**TEXTO EXTRAÍDO**

-=-=-

É necessário uma nova visão sobre o Exame. Somemos os seguintes elementos:
1 - A mudança na prova prática, não só mais bem elaborada do que suas antecessoras como também mais exigente no aspecto do raciocínio jurídico;
2 - A inclusão da Disciplina Direitos Humanos a partir do Exame 3/2010;
3 - A supressão da consulta de doutrina e jurisprudência na 2ª fase;
4 - O fim do arredondamento;
5 - A limitação de mil caracteres para a elaboração dos recursos nas duas fases do Exame;
6 - A inclusão das disciplinas do eixo fundamental de formação, ainda a serem selecionadas pela OAB, entre as determinadas pelo Conselho Nacional de Educação na Resolução 9/2004: Antropologia, Ciências Políticas, Economia, Ética, Filosofia, História, Psicologia e Sociologia.
Ainda não é possível discorrer sobre a nova concepção da prova subjetiva, se será mais simples ou manterá o mesmo padrão até então apresentado. Só a partir do dia 28 de fevereiro nós saberemos.
De toda forma, fica muito clara a nova filosofia que norteará o Exame. Ela está bem descrita neste trecho da entrevista do Dr. Ophir Cavalcante Júnior:
"O promotor e o juiz passam por um concurso muito difícil. Eles estão, portanto, qualificados para exercer as suas atividades profissionais. Vamos ter um promotor qualificado, que é aquele que acusa. O Estado que julga através do juiz. E aquele que defende não está qualificado. Então para que haja um equilíbrio de forças entre as partes é necessário que o advogado esteja qualificado."
Na visão da Ordem, o advogado é o elo fraco da pirâmide composta também pelo Ministério Público e pela Magistratura, principalmente em razão do péssimo ensino jurídico ofertado pelas Instituições de Ensino Jurídicas.
A solução reside em um Exame de Ordem mais severo, aproximando seu grau de dificuldade com os concursos das outras duas carreiras (a questão é saber o quanto será aproximado), o que obrigaria às Instituições de Ensino a mudarem suas grades curriculares e exigirem mais de seus discentes. Um reflexo disso é a inclusão de disciplinas Direitos Humanos, Antropologia, Ciências Políticas, Economia, Ética, Filosofia, História, Psicologia e Sociologia.
Mas resolver o problema do ensino jurídico no Brasil tornando o Exame de Ordem mais difícil poderia ser considerado apenas como uma solução no melhor estilo "gambiarra".
Se, como aduziu o novo presidente, existem instituições que aplicam um verdadeiro "conto do vigário educacional", não seria mais adequado fechá-las?
Meramente impedir o surgimento de novas faculdade não altera o problema do excesso de instituições. Depois, fechar 30 mil vagas não faz uma grande diferença em um universo de centenas de milhares de vagas hoje existentes. O Brasil tem, de longe, o maior número de faculdades de direito no mundo com a maior população de bacharéis de direito. É óbvio que isso representa uma distorção.

-=-=-

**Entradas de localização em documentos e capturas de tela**
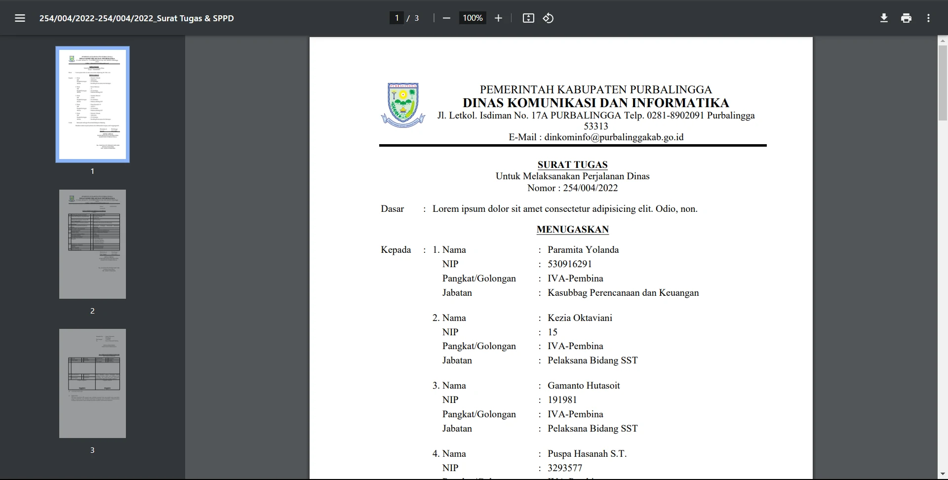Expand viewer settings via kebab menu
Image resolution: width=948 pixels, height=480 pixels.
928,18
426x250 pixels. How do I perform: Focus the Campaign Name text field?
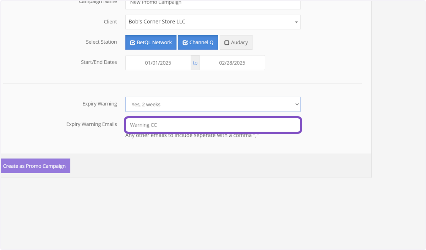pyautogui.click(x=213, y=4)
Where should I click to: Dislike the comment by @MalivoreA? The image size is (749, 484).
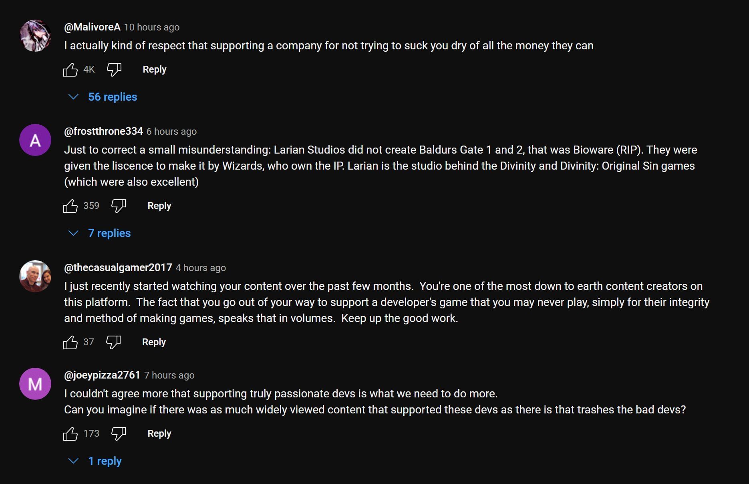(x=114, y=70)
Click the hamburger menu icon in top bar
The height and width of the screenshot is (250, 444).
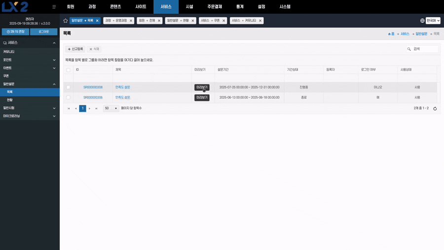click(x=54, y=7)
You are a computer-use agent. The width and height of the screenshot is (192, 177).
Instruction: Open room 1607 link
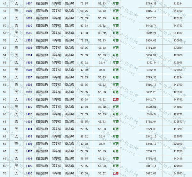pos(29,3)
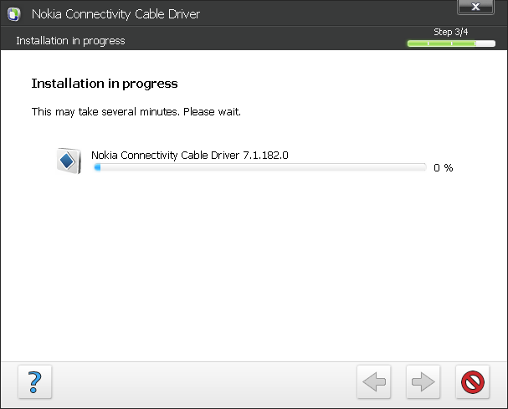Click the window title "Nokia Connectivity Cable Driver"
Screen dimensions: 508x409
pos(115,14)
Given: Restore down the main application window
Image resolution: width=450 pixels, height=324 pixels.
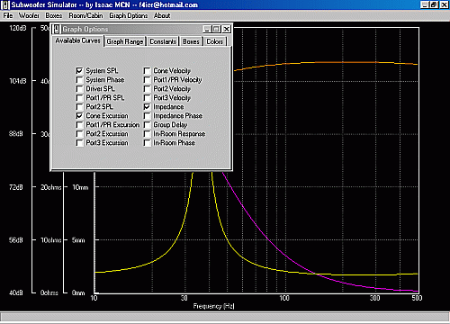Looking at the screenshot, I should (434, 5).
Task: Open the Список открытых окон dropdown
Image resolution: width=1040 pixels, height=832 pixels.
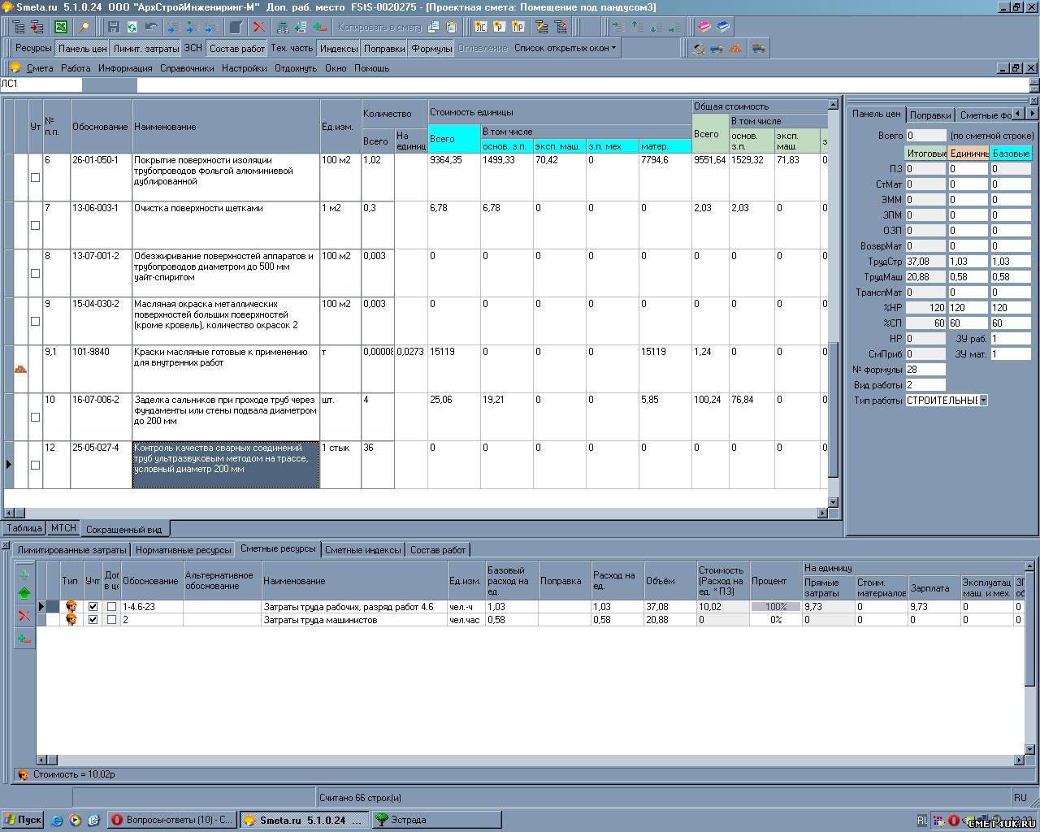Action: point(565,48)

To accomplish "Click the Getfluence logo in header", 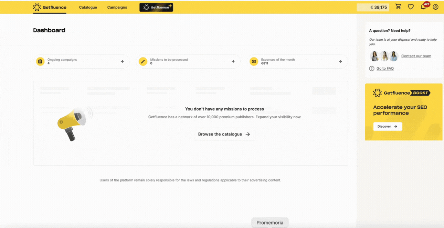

-=-=-

**LISTA DE TAREFAS**
**a.** Indique se cada afirmação abaixo está de acordo com o texto sobre o Exame de Ordem, respondendo sim ou não e citando literalmente as palavras do texto que decidem a questão: (i) a disciplina Direitos Humanos passou a ser incluída a partir do Exame 3/2010; (ii) os recursos nas duas fases do Exame estão limitados a quinhentos caracteres; (iii) o Brasil tem o maior número de faculdades de direito no mundo.
**b.** Transcreva literalmente, no texto sobre o Exame de Ordem, o trecho que vai de "Na visão da" até "de Ensino Jurídicas.".
**c.** Segundo o texto sobre o Exame de Ordem, qual resolução do Conselho Nacional de Educação determina as disciplinas do eixo fundamental de formação?

**RESULTADOS**
**a.**
(i) Sim: "A inclusão da Disciplina Direitos Humanos a partir do Exame 3/2010".
(ii) Não: "A limitação de mil caracteres para a elaboração dos recursos nas duas fases do Exame".
(iii) Sim: "O Brasil tem, de longe, o maior número de faculdades de direito no mundo".

**b.**
Na visão da Ordem, o advogado é o elo fraco da pirâmide composta também pelo Ministério Público e pela Magistratura, principalmente em razão do péssimo ensino jurídico ofertado pelas Instituições de Ensino Jurídicas.

**c.** A Resolução 9/2004.